Application of at least two non-invasive tests (NITs) for fibrosis is recommended by international guidelines to stage liver fibrosis in primary/secondary care. Generally, NITs differentiate advanced fibrosis (F3–4) from milder stages (F0–2) with reasonable accuracy, providing a high negative predictive value. Many clinicians do not employ the structured approach advocated in guidelines and it remains unclear how reliable clinicians are in interpreting NIT results. Our aim was to assess the concordance between NIT-based ‘clinician fibrosis assessments’ by hepatologists and histology in patients with NAFLD, and compare this with algorithmic approaches.

Methods

Six consultant hepatologists, blinded to histology, independently staged fibrosis (F0–2 vs F3–4) for 230 patients with NAFLD using FIB-4 alone, FIB-4 plus ELF, and FIB-4 plus Liver stiffness measurement (LSM; Fibroscan). The same patients were used for each assessment with patients anonymised and presented in a different random order each time. Clinicians were also provided: age, sex, BMI, ALT, AST, ALP, albumin and platelets. Concordance between histology and clinical fibrosis assessments or algorithmic approaches using combinations of FIB-4, ELF and LSM were assessed.

Results

230 patients were included (median age 54 [22–78] years; 55% female; median FIB-4 1.12 [IQR 0.78–1.91]; ELF 9.3 [IQR 8.6–10.2]; LSM 9.4 [IQR 6.3–14.3]; 41% F0–1, 22% F2, 21% F3 and 16% F4). Overall, raw test performance was good for staging histologic F3–4 (AUROCs: 0.84 (CI 0.79–0.89) for FIB-4, 0.86 (0.80–0.91) for ELF and 0.86 (0.81–0.91) for LSM). Concordance between the 6 clinicians for F0–2 vs. F3–4 fibrosis was good (κ=0.64 [0.60–0.67] for FIB4 alone; κ=0.70 [0.67–0.74] for FIB-4 plus ELF; κ=0.69 [0.66–0.72] for FIB-4 plus LSM).
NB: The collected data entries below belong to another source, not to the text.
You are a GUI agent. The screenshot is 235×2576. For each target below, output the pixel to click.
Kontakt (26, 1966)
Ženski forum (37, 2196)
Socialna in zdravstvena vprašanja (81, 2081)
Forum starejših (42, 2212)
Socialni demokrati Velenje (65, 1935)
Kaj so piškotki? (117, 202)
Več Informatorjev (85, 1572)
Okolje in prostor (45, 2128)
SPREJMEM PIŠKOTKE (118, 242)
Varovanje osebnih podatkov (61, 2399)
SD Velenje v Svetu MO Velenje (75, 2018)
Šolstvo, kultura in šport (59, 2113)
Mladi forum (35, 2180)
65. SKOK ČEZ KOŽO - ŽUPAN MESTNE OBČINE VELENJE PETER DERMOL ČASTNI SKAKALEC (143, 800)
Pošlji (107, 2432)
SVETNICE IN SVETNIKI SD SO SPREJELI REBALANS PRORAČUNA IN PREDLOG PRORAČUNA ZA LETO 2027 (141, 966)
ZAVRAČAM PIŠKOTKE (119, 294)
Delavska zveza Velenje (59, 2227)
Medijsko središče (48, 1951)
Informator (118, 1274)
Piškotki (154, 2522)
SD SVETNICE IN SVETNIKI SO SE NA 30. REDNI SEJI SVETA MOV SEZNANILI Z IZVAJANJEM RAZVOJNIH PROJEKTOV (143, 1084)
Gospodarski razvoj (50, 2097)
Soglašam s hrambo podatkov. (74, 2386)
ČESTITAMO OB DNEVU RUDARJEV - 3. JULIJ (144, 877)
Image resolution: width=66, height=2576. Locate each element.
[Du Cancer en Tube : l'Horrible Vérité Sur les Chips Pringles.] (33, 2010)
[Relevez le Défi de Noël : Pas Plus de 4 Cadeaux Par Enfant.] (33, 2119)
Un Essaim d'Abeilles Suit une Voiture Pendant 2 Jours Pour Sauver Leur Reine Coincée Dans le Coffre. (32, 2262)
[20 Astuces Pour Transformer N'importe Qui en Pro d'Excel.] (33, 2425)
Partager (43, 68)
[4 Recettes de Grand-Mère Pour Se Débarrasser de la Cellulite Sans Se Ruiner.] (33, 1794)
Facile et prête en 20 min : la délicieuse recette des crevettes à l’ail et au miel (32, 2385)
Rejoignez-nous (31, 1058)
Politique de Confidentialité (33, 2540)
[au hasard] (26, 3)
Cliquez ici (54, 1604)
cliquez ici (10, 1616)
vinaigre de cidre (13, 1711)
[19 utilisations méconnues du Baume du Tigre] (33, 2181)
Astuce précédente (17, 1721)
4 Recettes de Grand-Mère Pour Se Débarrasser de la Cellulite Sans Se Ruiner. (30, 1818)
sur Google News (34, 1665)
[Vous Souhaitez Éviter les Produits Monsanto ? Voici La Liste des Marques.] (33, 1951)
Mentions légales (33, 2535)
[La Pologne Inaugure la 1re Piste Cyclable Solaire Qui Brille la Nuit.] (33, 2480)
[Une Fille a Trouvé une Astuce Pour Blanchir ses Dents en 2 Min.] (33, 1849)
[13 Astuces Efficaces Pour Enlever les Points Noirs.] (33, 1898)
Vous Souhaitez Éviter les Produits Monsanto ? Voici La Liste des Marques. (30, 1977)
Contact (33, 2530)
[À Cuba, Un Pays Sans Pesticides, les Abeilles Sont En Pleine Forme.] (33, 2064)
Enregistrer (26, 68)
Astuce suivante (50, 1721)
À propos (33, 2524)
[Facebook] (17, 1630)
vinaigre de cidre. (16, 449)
Table 1 shows the concordance between histology and clinical fibrosis assessments and algorithmic NIT fibrosis assessments for F0–2 vs. F3–4. Overall, there was variability in concordance between individual clinician fibrosis assessments and histology and this was reflected in variability in the false positive and negative rates for F3–4. Concordance with histology was better when clinicians used FIB-4 plus LSM or ELF rather than FIB-4 alone. Purely algorithmic approaches, particularly sequential use of FIB-4 then LSM, tended to perform better than the clinical fibrosis assessments, with only one clinician having marginally higher concordance than the best performing algorithmic approach.

Conclusions

Overall, adhering to the recommended algorithmic approaches using NITs to stage fibrosis (F0–2 vs. F3–4) performed more consistently than less-structured ‘clinical’ NIT-based assessments conducted by consultant hepatologists. Adoption of algorithmic approaches will reduce variability in patient care.